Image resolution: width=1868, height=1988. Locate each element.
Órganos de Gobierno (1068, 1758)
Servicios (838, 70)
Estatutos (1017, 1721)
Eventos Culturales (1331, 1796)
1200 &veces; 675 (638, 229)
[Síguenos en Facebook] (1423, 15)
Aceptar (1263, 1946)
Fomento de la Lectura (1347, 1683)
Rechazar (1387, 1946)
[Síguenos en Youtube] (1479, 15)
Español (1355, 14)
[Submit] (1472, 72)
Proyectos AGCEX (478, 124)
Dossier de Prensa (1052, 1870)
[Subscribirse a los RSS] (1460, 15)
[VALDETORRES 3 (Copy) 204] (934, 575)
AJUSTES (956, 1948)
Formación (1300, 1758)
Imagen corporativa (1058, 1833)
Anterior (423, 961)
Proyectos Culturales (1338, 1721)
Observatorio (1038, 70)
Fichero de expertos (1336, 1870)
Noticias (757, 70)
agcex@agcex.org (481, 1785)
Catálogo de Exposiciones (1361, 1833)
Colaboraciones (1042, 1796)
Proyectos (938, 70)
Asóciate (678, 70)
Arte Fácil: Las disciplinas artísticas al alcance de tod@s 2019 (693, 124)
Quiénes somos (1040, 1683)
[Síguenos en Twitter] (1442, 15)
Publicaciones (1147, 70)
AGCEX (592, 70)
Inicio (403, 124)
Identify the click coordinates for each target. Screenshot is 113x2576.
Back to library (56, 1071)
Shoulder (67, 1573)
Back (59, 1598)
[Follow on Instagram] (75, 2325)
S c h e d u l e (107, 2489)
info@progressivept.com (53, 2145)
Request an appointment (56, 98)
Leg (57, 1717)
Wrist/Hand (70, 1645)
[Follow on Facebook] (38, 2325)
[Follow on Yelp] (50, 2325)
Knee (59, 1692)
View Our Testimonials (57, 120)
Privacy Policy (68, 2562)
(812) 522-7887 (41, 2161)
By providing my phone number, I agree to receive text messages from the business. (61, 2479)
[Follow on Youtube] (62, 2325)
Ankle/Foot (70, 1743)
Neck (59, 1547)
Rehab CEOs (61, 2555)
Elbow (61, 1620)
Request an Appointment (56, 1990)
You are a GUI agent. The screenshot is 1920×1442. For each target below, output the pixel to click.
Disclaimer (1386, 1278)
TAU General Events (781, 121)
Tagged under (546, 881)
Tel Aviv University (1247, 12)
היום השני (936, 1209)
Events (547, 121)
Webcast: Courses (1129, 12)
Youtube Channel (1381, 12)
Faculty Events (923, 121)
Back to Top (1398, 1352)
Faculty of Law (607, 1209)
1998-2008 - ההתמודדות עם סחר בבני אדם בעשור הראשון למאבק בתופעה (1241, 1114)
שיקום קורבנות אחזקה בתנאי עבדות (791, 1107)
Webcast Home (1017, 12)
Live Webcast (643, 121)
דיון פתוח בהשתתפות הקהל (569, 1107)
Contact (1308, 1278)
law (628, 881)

.....

Return each line of the data exactly as it was given.

» **Result**
Image resolution: width=1868, height=1988. Locate each element.
Órganos de Gobierno (1068, 1758)
Servicios (838, 70)
Estatutos (1017, 1721)
Eventos Culturales (1331, 1796)
1200 &veces; 675 (638, 229)
[Síguenos en Facebook] (1423, 15)
Aceptar (1263, 1946)
Fomento de la Lectura (1347, 1683)
Rechazar (1387, 1946)
[Síguenos en Youtube] (1479, 15)
Español (1355, 14)
[Submit] (1472, 72)
Proyectos AGCEX (478, 124)
Dossier de Prensa (1052, 1870)
[Subscribirse a los RSS] (1460, 15)
[VALDETORRES 3 (Copy) 204] (934, 575)
AJUSTES (956, 1948)
Formación (1300, 1758)
Imagen corporativa (1058, 1833)
Anterior (423, 961)
Proyectos Culturales (1338, 1721)
Observatorio (1038, 70)
Fichero de expertos (1336, 1870)
Noticias (757, 70)
agcex@agcex.org (481, 1785)
Catálogo de Exposiciones (1361, 1833)
Colaboraciones (1042, 1796)
Proyectos (938, 70)
Asóciate (678, 70)
Arte Fácil: Las disciplinas artísticas al alcance de tod@s 2019 (693, 124)
Quiénes somos (1040, 1683)
[Síguenos en Twitter] (1442, 15)
Publicaciones (1147, 70)
AGCEX (592, 70)
Inicio (403, 124)
Identify the click coordinates for each target. Screenshot is 113x2576.
Back to library (56, 1071)
Shoulder (67, 1573)
Back (59, 1598)
[Follow on Instagram] (75, 2325)
S c h e d u l e (107, 2489)
info@progressivept.com (53, 2145)
Request an appointment (56, 98)
Leg (57, 1717)
Wrist/Hand (70, 1645)
[Follow on Facebook] (38, 2325)
[Follow on Yelp] (50, 2325)
Knee (59, 1692)
View Our Testimonials (57, 120)
Privacy Policy (68, 2562)
(812) 522-7887 (41, 2161)
By providing my phone number, I agree to receive text messages from the business. (61, 2479)
[Follow on Youtube] (62, 2325)
Ankle/Foot (70, 1743)
Neck (59, 1547)
Rehab CEOs (61, 2555)
Elbow (61, 1620)
Request an Appointment (56, 1990)
You are a GUI agent. The screenshot is 1920×1442. For each target below, output the pixel to click.
Disclaimer (1386, 1278)
TAU General Events (781, 121)
Tagged under (546, 881)
Tel Aviv University (1247, 12)
היום השני (936, 1209)
Events (547, 121)
Webcast: Courses (1129, 12)
Youtube Channel (1381, 12)
Faculty Events (923, 121)
Back to Top (1398, 1352)
Faculty of Law (607, 1209)
1998-2008 - ההתמודדות עם סחר בבני אדם בעשור הראשון למאבק בתופעה (1241, 1114)
שיקום קורבנות אחזקה בתנאי עבדות (791, 1107)
Webcast Home (1017, 12)
Live Webcast (643, 121)
דיון פתוח בהשתתפות הקהל (569, 1107)
Contact (1308, 1278)
law (628, 881)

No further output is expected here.